* _ASSIGNMENT_
The lines to copy are those with "right" in them. Pull each one from the entries below.

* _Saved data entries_
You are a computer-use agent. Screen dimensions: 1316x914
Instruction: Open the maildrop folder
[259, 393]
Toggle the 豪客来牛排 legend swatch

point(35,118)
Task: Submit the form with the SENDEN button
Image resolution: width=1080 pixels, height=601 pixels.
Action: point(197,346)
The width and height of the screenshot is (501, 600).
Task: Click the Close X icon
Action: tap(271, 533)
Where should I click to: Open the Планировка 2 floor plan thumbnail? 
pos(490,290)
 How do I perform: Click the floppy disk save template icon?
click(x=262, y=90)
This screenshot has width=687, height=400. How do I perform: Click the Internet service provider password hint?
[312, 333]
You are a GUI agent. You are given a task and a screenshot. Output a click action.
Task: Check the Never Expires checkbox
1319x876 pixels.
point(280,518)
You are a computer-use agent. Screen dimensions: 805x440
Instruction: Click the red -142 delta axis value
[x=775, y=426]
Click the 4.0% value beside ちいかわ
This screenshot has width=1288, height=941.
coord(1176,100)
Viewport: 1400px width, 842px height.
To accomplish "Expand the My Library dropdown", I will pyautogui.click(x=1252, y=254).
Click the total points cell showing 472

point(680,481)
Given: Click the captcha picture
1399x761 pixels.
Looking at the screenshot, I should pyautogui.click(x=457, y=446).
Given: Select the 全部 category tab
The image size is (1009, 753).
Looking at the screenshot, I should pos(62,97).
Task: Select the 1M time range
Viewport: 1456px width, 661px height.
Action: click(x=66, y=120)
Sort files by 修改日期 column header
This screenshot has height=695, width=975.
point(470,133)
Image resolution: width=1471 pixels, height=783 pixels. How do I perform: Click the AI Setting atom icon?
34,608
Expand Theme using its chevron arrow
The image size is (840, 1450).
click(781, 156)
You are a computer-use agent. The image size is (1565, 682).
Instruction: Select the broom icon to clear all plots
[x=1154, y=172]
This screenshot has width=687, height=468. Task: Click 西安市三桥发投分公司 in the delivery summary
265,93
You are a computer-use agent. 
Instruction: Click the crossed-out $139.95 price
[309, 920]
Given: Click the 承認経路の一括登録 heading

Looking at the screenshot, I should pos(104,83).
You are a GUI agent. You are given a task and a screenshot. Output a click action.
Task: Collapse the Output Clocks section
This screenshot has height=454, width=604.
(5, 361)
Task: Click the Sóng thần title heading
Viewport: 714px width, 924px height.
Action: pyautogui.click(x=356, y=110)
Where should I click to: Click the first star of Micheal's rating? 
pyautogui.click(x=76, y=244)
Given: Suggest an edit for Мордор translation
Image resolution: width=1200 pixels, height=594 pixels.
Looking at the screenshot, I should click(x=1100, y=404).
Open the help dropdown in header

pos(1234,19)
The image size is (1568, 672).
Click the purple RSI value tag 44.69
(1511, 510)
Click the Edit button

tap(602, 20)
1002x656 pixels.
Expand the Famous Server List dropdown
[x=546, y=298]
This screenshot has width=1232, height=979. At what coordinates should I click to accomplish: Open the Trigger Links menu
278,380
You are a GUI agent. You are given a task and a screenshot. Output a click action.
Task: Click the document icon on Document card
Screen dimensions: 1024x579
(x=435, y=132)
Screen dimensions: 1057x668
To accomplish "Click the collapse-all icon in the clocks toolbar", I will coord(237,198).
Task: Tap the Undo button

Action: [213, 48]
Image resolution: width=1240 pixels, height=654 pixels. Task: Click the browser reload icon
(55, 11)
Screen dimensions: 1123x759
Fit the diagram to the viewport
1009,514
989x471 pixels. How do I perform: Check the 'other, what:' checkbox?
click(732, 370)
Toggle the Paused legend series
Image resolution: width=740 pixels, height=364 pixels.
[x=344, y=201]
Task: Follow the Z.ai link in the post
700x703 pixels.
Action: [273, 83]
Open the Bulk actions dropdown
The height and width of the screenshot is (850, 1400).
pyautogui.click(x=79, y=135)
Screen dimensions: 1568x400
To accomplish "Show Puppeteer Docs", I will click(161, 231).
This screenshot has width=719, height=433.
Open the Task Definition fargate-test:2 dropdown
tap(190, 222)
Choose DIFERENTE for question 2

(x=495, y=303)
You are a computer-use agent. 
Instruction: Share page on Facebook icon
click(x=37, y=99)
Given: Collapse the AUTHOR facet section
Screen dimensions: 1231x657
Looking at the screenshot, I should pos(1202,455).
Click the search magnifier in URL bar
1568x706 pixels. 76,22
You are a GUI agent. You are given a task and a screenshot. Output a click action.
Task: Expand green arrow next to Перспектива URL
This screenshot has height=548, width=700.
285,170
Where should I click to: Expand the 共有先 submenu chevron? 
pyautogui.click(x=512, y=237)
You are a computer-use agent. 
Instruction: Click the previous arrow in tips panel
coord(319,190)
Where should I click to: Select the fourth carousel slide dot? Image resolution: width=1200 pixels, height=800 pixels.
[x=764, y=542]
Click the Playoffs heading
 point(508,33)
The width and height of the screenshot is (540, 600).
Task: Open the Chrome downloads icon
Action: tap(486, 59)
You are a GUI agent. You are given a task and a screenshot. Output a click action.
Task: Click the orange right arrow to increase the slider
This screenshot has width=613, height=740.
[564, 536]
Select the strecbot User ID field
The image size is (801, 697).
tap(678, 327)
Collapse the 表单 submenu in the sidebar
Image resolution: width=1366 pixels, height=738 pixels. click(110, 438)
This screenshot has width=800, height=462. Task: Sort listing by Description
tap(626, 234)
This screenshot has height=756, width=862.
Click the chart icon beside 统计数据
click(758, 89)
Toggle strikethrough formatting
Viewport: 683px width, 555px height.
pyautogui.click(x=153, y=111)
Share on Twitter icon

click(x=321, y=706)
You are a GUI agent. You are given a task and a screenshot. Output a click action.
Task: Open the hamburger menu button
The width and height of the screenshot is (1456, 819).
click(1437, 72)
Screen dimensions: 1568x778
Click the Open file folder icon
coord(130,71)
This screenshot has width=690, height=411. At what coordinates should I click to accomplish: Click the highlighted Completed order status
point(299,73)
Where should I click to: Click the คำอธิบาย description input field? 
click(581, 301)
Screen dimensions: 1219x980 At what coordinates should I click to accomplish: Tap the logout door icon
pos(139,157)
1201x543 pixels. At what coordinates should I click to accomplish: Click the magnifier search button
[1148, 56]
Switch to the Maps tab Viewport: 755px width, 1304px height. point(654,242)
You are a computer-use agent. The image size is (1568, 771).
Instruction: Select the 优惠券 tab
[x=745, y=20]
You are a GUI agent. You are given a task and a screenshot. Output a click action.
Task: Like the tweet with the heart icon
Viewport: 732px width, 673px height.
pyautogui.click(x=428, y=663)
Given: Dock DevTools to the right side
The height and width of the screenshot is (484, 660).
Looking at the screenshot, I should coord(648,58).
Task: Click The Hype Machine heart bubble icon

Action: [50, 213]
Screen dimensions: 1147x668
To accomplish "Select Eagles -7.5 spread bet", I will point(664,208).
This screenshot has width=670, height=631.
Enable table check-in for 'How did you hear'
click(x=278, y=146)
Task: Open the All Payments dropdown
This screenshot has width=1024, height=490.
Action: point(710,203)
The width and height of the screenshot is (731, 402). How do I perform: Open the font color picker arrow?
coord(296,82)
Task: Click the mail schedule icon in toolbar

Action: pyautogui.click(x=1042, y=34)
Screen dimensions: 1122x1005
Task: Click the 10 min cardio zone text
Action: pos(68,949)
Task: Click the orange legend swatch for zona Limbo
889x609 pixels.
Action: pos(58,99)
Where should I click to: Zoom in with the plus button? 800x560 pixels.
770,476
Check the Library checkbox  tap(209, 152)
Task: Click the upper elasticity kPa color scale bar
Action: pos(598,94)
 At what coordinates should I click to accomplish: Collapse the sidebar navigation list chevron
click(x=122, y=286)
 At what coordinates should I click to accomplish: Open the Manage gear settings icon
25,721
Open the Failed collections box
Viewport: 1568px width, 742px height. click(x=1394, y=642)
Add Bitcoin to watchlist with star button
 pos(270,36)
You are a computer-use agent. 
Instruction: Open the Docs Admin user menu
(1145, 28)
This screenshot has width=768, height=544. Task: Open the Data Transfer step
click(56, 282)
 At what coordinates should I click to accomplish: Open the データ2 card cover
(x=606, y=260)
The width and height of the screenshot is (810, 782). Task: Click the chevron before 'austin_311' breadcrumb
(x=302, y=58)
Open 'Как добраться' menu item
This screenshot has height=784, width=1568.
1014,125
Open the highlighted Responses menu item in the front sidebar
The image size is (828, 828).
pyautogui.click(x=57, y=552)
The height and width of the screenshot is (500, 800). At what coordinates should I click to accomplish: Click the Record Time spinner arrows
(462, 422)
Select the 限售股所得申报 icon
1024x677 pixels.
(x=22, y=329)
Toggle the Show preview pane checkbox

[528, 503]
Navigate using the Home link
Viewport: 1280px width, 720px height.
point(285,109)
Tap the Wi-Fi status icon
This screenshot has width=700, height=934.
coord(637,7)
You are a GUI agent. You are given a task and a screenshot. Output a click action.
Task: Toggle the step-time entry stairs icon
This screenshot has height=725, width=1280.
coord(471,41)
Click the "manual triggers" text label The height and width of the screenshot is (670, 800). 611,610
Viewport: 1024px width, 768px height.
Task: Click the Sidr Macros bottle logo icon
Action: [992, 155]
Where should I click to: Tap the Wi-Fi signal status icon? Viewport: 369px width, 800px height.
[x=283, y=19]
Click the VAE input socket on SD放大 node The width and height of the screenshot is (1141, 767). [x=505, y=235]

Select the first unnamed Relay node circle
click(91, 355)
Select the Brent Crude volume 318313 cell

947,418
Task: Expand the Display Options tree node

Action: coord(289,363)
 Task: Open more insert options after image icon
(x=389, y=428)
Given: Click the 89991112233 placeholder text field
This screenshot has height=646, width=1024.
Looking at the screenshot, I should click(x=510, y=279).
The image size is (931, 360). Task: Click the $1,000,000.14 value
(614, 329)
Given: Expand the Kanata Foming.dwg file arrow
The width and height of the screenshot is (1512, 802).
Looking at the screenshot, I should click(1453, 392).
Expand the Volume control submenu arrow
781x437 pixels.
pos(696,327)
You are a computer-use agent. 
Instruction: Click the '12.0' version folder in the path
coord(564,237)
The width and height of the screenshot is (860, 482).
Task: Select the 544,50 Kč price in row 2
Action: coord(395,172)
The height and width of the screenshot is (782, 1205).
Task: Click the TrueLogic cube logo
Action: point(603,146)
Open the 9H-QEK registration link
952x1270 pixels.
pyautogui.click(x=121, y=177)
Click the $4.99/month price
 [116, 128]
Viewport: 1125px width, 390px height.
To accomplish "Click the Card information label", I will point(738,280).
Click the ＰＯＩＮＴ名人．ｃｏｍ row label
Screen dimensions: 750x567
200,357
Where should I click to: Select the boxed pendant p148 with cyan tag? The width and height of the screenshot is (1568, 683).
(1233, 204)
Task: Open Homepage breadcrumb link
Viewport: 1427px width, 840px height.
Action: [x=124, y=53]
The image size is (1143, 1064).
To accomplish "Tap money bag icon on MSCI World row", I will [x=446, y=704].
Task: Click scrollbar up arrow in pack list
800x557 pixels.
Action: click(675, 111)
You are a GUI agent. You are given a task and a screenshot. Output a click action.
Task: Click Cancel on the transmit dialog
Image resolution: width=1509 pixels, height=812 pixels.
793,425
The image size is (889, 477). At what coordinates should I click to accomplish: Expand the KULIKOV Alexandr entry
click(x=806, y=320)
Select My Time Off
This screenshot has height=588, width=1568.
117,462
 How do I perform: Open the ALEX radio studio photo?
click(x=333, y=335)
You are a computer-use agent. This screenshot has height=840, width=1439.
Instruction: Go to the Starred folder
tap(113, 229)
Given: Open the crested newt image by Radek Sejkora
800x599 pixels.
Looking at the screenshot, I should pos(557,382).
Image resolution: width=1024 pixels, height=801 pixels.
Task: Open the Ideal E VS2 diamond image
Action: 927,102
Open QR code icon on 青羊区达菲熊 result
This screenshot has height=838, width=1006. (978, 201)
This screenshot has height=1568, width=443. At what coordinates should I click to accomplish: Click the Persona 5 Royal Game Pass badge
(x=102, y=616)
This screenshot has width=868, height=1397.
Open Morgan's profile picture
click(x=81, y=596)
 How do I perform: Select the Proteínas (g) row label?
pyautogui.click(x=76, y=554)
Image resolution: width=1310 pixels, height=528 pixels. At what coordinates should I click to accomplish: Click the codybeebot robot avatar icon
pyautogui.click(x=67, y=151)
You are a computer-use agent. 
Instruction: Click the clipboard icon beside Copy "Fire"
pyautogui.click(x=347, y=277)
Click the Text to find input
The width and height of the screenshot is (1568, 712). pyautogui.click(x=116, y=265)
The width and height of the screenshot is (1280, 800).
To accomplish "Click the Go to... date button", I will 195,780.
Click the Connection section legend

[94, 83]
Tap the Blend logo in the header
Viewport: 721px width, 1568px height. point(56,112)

* _REPLY_
Task: Click the orange right arrow to increase the slider
Given: Dock DevTools to the right side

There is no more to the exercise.